WHAT YOU NEED TO DO:
Starting at the line that contains "Select the 노려보는 혼돈 journey quest entry" and continuing through the end of the items, write those lines out again with "journey" swapped for "story" and nothing else changed.

DATA SHOWN:
□ □ □

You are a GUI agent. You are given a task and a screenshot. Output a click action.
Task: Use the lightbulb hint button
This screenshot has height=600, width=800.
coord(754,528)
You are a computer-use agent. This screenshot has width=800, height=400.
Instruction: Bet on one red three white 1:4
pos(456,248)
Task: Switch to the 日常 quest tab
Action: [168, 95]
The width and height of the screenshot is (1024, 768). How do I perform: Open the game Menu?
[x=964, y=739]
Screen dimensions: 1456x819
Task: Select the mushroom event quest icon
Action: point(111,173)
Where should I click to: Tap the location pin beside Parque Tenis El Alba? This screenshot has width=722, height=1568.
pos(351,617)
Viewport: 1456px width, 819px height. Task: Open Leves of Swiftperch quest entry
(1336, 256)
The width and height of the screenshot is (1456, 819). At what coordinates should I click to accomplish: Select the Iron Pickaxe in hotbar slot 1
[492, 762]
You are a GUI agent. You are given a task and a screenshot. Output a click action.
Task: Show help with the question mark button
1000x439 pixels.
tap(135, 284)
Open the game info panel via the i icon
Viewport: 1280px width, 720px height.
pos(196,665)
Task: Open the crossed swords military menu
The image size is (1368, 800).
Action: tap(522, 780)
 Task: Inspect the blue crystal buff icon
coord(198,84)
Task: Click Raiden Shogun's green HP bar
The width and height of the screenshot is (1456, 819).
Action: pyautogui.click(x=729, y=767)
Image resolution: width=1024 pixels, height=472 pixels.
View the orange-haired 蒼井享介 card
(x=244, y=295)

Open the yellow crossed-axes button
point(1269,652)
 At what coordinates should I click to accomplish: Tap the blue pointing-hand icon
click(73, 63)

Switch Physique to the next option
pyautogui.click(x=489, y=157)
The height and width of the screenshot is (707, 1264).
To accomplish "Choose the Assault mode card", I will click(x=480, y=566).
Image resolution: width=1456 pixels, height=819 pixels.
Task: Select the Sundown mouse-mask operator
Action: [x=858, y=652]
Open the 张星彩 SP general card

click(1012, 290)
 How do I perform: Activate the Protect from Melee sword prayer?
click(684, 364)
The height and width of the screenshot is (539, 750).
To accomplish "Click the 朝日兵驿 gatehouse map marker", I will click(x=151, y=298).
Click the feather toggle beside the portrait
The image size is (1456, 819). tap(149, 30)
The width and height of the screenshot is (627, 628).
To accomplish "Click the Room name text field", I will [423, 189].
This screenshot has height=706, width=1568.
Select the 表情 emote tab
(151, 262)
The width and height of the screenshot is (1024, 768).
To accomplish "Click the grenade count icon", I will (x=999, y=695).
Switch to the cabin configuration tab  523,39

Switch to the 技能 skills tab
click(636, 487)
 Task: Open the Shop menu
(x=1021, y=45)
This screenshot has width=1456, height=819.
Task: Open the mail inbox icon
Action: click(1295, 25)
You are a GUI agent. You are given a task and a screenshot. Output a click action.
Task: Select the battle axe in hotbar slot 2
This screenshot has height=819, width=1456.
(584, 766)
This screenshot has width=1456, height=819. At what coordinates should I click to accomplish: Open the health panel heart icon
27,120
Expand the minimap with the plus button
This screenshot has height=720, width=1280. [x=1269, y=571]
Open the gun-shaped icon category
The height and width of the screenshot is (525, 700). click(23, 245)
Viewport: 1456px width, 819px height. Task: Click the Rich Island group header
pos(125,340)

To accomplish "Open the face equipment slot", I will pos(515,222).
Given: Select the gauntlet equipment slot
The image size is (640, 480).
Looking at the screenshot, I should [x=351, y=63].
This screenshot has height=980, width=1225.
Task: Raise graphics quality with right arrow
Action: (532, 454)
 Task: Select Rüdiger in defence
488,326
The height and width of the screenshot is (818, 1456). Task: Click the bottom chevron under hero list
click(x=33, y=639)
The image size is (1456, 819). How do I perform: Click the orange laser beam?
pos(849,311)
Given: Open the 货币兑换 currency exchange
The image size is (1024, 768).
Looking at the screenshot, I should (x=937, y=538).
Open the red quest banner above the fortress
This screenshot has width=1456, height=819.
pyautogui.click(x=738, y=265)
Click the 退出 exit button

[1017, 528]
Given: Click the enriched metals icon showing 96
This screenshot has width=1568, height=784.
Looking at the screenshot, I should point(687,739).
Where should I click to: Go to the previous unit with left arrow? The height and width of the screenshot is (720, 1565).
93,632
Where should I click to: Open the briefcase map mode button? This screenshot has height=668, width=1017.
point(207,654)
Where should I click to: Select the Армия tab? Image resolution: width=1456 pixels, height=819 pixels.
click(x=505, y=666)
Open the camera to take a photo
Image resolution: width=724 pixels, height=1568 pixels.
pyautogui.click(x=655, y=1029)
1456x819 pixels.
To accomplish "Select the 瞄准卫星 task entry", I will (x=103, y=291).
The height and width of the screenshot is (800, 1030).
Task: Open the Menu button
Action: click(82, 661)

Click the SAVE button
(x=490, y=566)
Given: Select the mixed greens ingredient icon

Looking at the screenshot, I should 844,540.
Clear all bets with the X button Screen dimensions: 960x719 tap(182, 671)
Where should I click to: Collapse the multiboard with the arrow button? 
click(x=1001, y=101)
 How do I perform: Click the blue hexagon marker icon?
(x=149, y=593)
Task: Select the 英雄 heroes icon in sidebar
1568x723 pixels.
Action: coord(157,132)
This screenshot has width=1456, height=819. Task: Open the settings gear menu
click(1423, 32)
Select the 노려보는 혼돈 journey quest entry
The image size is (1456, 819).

□ □ □

TASK OUTPUT:
Select the 노려보는 혼돈 story quest entry
The image size is (1456, 819).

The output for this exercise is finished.